Document ▸
== == ==
Other sourcebooks can be used at request, but most everything you need to explain your everyday life in Character Sheet format should be found in the d20 Modern core book, so try to stick to that. If there are any more questions about character generation, post them here, but make sure to post your sheets themselves to the other thread so that they are easier to find and sort.


----------



## Vigwyn the Unruly (Jul 24, 2005)

I don't have the book, so I'm relying on the SRD and I have a question. In regular D&D you get an extra feat and extra skill points for being human. However, I don't see any race info in the modern SRD. Is everybody supposed to be human? If so, I'm guessing there aren't any feat/skill bonuses for being human.

Edit: Plus, is human base speed 30'?

Edit again: OK, more questions.

The wealth bonus for Academic is +3, but I think this is too high for my actual position in life. As a postdoc, my wealth bonus would be more like +2. Is it OK for me to use +2 in this game?


----------



## Kerrz (Jul 24, 2005)

Human base speed is 30'. 

The core book assumes that everyone is human, and adjusts accordingly on the Level-Dependent Bonuses chart (giving an extra feat at first level and extra skill points.) I'm trying to find out where the rules are in the SRD, but since they don't have the same chart in the SRD, I think it's mentioned somewhere that you get two bonus feats at first level and one at every level that is a multiple of 3 thereafter, in addition to whatever class-based bonus feats you obtain.
== == ==
Your goal ▸
Answer these questions from the forum thread on d20 Modern character generation:
(a) Which book should players rely on for nearly everything their character sheets need?
(b) What wealth bonus does Vigwyn the Unruly consider right for a postdoc?
(c) What base speed does Kerrz give for humans?
The rows have no role in this exercise.
== == ==
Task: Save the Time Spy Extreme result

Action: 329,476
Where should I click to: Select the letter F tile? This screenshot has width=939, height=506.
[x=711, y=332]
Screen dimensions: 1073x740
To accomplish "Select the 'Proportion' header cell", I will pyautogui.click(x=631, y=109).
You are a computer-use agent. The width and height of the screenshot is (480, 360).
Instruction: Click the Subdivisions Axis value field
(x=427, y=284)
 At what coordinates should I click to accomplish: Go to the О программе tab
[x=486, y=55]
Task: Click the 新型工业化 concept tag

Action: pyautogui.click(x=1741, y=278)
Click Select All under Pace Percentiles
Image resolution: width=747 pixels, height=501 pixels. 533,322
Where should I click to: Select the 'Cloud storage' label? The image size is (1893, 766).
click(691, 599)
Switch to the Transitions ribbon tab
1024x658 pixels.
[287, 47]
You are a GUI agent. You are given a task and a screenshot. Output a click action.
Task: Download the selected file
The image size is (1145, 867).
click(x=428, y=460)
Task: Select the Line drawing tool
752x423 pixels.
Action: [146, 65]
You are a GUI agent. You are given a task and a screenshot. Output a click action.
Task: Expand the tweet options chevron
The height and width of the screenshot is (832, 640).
== == ==
Solution for this exercise ▸
(a) The d20 Modern core book.
(b) +2.
(c) 30'.